Reproduce the listing from its first line up to and including the line with "I will 592,143.", keeping the requests unchanged, and reduce every coordinate in the answers by 62.

START Data supplied

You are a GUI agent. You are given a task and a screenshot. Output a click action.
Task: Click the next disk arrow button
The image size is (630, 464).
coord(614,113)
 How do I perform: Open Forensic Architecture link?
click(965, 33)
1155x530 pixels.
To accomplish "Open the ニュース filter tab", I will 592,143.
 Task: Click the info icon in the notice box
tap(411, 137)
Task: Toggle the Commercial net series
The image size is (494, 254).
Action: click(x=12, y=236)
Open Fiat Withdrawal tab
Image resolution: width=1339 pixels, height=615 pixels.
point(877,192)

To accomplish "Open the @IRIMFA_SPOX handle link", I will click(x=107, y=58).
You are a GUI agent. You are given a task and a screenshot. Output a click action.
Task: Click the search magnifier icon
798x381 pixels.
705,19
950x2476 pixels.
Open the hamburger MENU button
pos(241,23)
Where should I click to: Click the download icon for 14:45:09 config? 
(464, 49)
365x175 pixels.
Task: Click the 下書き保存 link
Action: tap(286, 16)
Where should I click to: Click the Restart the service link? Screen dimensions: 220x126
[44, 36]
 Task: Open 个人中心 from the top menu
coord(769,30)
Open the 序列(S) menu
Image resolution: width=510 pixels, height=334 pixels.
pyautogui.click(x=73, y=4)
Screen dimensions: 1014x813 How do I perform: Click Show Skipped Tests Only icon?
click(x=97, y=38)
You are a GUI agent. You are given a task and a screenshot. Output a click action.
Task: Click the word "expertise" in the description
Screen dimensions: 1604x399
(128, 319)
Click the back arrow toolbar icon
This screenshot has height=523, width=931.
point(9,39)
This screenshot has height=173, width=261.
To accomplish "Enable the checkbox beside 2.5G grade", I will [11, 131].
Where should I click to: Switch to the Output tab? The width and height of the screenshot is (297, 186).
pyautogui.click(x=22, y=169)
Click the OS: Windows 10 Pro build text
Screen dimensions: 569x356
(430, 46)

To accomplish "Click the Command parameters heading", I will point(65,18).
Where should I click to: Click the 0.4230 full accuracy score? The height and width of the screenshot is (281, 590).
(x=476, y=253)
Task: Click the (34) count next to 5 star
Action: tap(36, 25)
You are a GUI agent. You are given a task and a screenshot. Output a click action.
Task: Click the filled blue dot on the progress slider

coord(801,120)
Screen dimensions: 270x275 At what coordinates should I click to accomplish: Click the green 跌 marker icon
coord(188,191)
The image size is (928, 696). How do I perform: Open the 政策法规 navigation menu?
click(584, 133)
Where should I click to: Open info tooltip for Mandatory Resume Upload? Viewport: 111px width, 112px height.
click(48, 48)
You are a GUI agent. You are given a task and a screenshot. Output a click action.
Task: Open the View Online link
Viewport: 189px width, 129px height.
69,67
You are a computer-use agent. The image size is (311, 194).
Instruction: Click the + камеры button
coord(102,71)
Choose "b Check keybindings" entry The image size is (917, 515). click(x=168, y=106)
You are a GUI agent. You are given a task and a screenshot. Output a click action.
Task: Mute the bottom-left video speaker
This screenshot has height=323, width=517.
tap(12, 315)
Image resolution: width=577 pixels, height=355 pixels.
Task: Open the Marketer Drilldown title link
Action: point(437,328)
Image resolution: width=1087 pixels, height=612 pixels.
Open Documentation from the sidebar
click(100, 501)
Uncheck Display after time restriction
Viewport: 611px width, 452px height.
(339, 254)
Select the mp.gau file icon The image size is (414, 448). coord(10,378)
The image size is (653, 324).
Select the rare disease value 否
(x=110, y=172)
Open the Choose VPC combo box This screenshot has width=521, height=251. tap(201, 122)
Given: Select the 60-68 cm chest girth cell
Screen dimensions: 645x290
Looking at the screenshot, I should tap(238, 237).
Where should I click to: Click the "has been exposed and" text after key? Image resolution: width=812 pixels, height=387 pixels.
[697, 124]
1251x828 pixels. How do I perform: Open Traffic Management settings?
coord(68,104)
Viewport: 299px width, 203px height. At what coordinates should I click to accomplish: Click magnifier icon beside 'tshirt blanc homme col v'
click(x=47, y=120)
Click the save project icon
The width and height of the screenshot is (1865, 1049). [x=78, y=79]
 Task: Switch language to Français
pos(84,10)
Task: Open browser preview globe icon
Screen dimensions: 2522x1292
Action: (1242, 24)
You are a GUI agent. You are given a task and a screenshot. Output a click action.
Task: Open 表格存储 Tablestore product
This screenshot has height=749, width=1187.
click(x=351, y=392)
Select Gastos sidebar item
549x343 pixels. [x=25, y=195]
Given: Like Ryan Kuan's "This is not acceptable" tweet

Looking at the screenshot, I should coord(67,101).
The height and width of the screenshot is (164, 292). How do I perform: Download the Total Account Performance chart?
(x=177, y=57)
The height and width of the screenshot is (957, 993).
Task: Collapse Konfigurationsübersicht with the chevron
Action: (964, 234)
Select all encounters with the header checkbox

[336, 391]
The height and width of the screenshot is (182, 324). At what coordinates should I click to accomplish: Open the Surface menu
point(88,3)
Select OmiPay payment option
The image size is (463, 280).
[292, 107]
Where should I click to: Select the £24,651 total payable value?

END Data supplied

Final answer »
You are a GUI agent. You are given a task and a screenshot. Output a click action.
Task: Click the next disk arrow button
The image size is (630, 464).
coord(552,51)
 How do I perform: Open Forensic Architecture link?
click(903, -29)
1155x530 pixels.
To accomplish "Open the ニュース filter tab", I will 530,81.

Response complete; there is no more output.